In Shangpung, he explained, different clans are given specific duties and entrusted with their care. The Lamare clan, fore instance, remains most responsible for Khloo Langdoh, one of sacred forests in Shangpung. With its purpose strictly limited to communal and ritual use for the ïung Raij Shnagpung (Sacred house), the Lamare clan guards the forest, prohibiting unnecessary entrance.
Such practices, he implied, are not relics of the past but living systems, which continue to shape environmental stewardship. As Daloi, his role is not only administrative but, crucially, also custodial: to ensure that these practices endure and will be passed down to next generations.
Yet this continuity exists alongside ongoing loss. As Oldwing Shadong, Daloi of Elaka Lakadong, remarked, ‘Man has already started to destroy the richness of our environment a long time ago.’
Environmental degradation, in this sense, is not new, but its pace and scale have intensified.

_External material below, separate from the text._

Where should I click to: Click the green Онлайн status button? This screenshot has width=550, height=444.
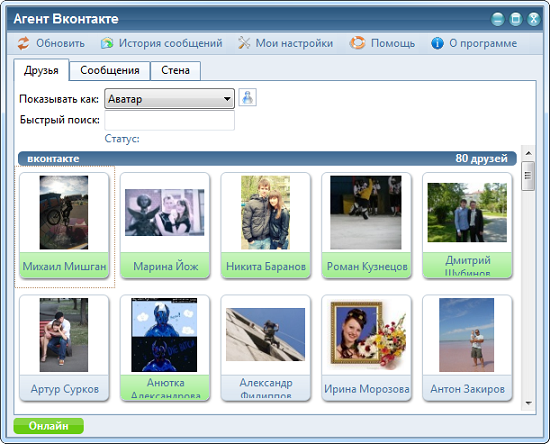[x=48, y=426]
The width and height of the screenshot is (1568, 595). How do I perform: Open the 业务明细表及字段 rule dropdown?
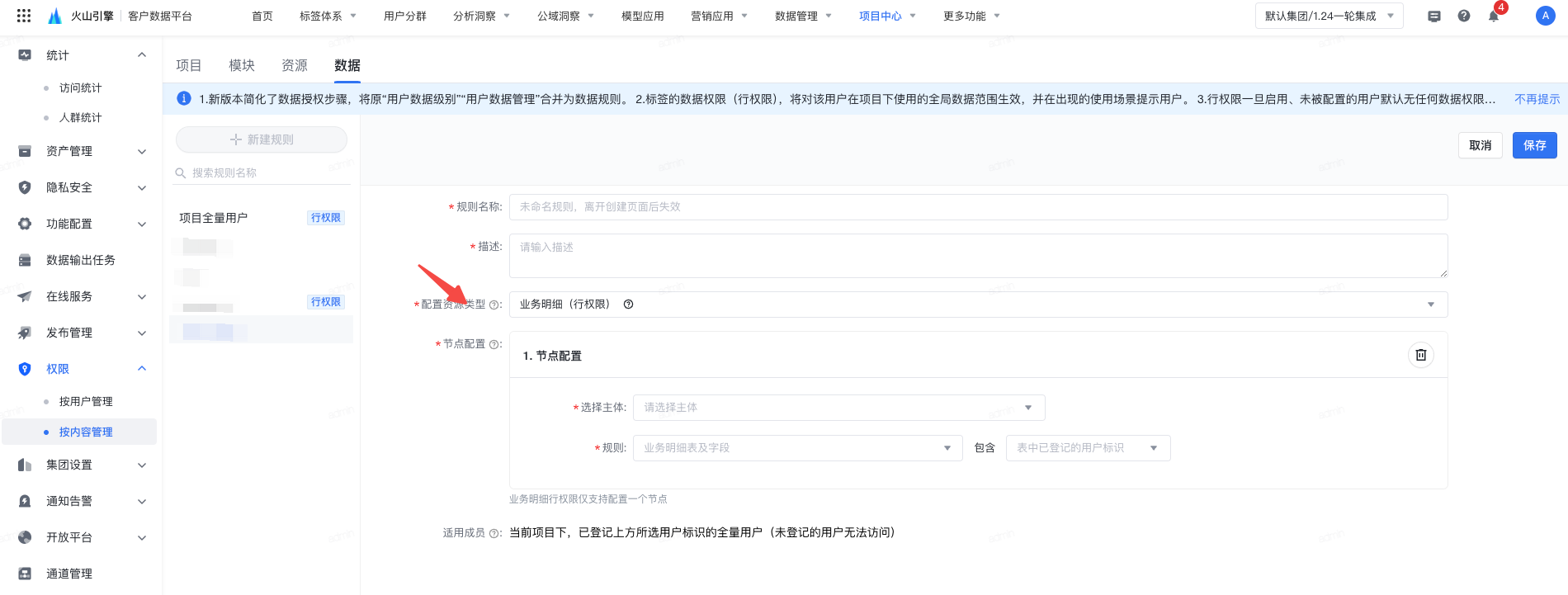pos(797,448)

Even when Dalois are acutely aware of and committed to their duty and responsibility for conservation, their authority remains limited by the same forces discussed earlier: privatisation, development pressures and institutional overlap.
Once again, echoing the earlier discussion, the speeches from two Dalois ended with a note: Daloi authority is positioned to constantly navigate between tradition and modern governance, between responsibility and limitation.
This tension became most visible during the open discussion following the speeches. One by one, Dalois and Sirdars stood to speak. The atmosphere shifted. More direct, more urgent. ‘We have no power,’ one Daloi said.
The hall fell silent.
He went on to describe how, at times, prioritising environmental conservation as Daloi had worked against him. Over three decades of service, he had faced suspension, for his actions as a Daloi conflicted with the priorities of other authorities. Another stood and reminded the room: ‘Should I have mentioned before? We are the heads of Elakas.’
The statement was not a claim to authority but a question – what does that authority mean today?
What became clear was this: Dalois are expected to uphold customary law, to represent their communities and to engage with environmental concerns. Yet, at the same time, without recognition and coordination from other institutions, their role risks being reduced to that of a figure head—even when their title, Daloi, carries historical weight.
Threatened Daloi authority equates to the negation of customary law. As Dr H.H. Mohrmen noted, customary law must exist alongside the Constitution. But coexistence alone is not enough. It requires mutual recognition in practice.
The session ended, as one speaker observed, with ‘a political thought.’ There were no definitive, easy solutions, but there was clarity about the problem. Later, one participant reflected, ‘I am not entirely satisfied with the seminar—because we did not get enough answers and solutions to the problems we identified. But I feel that this is a starting point, for paving the way forward.’
Conclusion
What emerged from this historic gathering was not simply a discussion about environmental conservation but a deeper question about governance itself.
Environmental challenges in the Jaiñtia Hills are not only ecological. They are also institutional. Responsibility is spread across too many rules, regulations and authorities, each operating within its own domain, while the landscape remains interconnected. In such a reality, even those formally recognised as custodians, such as the Dalois, at times find themselves unable to act efficiently.
The demand, ‘We want recognition,’ is therefore not symbolic. Recognition must move beyond legislation into practice. This indicates clearer coordination across institutions, greater respect for customary systems and a willingness to rethink how authority is distributed and exercised. The absence of such collaboration may lead to much-needed environmental governance to fragmentation, where the very characteristic of the Jaiñtia Hills—diversity—becomes a source of disconnection. The consequences are already visible across the landscape: colourful in the wrong way.